Expert: Brian Benosky - 2/24/2009

Question
QUESTION: My issue is similar to the one described here:http://en.allexperts.com/q/Computer-Security-Viruses-1737/2009/1/windows-xp-wont but I cannot solve it the way you described.

One day I went to use the computer and about 20 spam sites were open on both IE and Mozilla. I closed them all. Soon after I got a blue screen. I restarted the computer and everything was fine. Over the next couple weeks when I would use the internet with Mozilla, random spam sites would pop up in separate windows. This had never happened with Mozilla before. Additionally, I would have repeated trouble logging into the computer. I would type in my password at the welcome screen and then all I would see is my wallpaper. I could then restart it and try again. After a few attempts it would eventually login and everything would be fine. I recieved a couple non-consective blue screens over the course of about 3 weeks. Over that time the computer would freeze more often and I would have more trouble logging in.

As soon as the incident happened I scanned for viruses. I was able to find a few and some trojans as well. I did a few more sweeps and I even downloaded some free anti-virus software to try and fix the problem. Though I found some things, it didn't get any better.

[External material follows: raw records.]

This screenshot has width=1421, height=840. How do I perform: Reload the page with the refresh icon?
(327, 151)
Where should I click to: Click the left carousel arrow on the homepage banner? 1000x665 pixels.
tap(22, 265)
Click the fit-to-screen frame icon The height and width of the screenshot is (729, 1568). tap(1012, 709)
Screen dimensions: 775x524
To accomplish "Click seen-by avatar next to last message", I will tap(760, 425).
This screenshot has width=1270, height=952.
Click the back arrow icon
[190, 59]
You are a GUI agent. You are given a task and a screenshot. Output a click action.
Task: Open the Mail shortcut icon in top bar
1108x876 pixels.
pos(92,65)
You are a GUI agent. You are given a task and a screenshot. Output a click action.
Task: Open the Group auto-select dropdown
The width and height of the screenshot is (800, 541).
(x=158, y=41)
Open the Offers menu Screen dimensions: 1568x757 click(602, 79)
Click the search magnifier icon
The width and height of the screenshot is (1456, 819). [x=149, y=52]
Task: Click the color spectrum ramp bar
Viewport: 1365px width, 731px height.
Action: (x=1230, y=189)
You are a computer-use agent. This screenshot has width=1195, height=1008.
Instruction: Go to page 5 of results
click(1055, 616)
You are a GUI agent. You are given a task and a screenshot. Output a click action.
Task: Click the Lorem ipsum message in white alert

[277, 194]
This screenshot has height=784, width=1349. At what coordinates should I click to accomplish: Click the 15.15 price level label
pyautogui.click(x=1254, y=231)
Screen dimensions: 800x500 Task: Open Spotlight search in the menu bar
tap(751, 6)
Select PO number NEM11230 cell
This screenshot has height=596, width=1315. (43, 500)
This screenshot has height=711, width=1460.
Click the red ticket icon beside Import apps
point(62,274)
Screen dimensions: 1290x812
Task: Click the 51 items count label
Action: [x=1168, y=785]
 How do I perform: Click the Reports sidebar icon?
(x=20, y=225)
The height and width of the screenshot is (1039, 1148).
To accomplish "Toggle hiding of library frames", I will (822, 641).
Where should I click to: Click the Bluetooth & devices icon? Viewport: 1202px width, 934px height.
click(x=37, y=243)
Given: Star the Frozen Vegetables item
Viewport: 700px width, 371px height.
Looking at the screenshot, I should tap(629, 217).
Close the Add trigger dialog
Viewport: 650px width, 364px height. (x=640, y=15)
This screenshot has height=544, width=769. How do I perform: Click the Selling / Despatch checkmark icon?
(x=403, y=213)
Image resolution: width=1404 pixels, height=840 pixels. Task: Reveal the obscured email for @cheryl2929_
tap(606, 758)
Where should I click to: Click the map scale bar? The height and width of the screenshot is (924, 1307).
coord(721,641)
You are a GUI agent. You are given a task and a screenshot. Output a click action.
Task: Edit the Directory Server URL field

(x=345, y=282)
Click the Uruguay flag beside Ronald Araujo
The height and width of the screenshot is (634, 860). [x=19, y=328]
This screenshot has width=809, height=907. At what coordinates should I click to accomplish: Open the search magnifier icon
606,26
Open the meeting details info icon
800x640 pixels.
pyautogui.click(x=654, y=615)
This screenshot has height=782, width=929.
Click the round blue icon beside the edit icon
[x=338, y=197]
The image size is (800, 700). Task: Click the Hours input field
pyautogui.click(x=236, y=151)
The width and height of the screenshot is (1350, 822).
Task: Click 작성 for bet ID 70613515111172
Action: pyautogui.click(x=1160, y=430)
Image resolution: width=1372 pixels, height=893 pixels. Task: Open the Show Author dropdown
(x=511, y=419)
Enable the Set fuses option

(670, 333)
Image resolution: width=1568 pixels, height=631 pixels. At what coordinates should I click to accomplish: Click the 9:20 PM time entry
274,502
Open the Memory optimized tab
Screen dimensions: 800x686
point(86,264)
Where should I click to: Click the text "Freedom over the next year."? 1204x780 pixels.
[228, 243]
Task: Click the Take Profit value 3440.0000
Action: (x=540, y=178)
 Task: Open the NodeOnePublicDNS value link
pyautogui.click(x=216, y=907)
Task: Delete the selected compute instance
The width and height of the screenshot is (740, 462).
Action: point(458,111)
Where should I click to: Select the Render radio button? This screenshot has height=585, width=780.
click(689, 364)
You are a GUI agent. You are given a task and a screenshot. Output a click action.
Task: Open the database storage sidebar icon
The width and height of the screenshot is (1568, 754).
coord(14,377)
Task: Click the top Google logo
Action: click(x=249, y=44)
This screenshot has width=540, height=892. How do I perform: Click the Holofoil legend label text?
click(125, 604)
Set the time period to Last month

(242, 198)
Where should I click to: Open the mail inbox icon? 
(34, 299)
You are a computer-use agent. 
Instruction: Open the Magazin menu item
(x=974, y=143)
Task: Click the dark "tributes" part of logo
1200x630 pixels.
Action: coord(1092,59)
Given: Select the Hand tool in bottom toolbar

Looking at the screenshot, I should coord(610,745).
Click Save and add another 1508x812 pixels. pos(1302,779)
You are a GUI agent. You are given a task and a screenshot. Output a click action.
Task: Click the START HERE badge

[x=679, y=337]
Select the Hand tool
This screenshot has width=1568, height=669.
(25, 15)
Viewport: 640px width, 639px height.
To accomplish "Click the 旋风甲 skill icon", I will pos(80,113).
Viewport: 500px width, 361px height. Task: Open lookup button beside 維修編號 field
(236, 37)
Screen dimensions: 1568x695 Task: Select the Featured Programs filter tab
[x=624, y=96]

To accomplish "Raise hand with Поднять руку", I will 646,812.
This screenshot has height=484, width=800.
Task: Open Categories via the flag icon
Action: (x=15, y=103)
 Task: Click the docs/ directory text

At this point, I cannot log into the computer. It boots up normal, but at the welcome/login screen I get a variety of error messages. They are all the same format with an option for OK to terminate the program or CANCEL to debug. The error messages all relate to .exe files including svchost, ctsvccda, mspmspsv, and more. Different ones come up at different restarts. Once I enter the password and log in, it takes much longer than normal to load, then it shows my wallpaper and nothing more. No taskbar or icons. There is an error message saying Windows Operating System has encountered a problem and needs to close. I can select debug, send error report, or don't send. I have tried safe mode and the same thing happens except I get a black screen with safe mode in the corners. I have tried to run IE and that does not work. I have not been able to run any programs from this point.

Any help would be appreciated. I can include more information about the error messages if necessary. Thanks.

ANSWER: Hi Dan

In my answer to the mentioned question, I stated the problem could be malware.  It could also have been Windows or hardware related, but the questioner did not follow-up.  In your case, it seems the Windows file system has become corrupt.  The cause of this could be malware, but I think more likely it is a problem with the hard drive.  Using the Windows Repair Console, you may be able to restore function, but if the cause is hardware, then repairing won't do much good.  Neither would a Repair Install of Windows, since files would continue to get corrupted.  My advice is, on another computer, to download and burn Hiren's Boot CD from here:
http://www.givemesolution.org/my-software-collection/36-my-software-collection/4
Take the CD to the affected computer, and boot to the CD.  There are many tools on the disc, but you should concentrate on running Hard Disk Diagnostic Utilities.  If things check out OK with the hardware, then go ahead and run Windows Repair Console and run chkdsk.  Instructions are here:
http://support.microsoft.com/kb/314058
The last resort is to do a repair install or complete install of Windows.  Instructions are here:
http://www.michaelstevenstech.com/XPrepairinstall.htm
Please let me know if you need clarification or further instructions on any of the above methods.  

Brian

---------- FOLLOW-UP ----------

QUESTION: I burned and attempted to use Hiren's Boot CD to diagnose problems with my hard drive. Frankly, there are more tools than I know what to do with. I ran a few different tests and found a variety of errors on my hard disk. I don't know what to do or how to focus in and properly discover this problem. Any advice? Thanks.

ANSWER: Hi Dan

Even I am overwhelmed by some of the tools on that disk!  Tell me what programs you ran and what kind of errors were found.  I'll try to point you in the right direction.

Brian

---------- FOLLOW-UP ----------

QUESTION: I ran the tests under Troubleshooter-Hard Drive Diagnostics. There I found one error in Cylinder 54 Head 248-Uncorrectable ECC or CRC error. The Data Transfer Test also failed in that group.

I ran a stress test on the hard disk and that failed.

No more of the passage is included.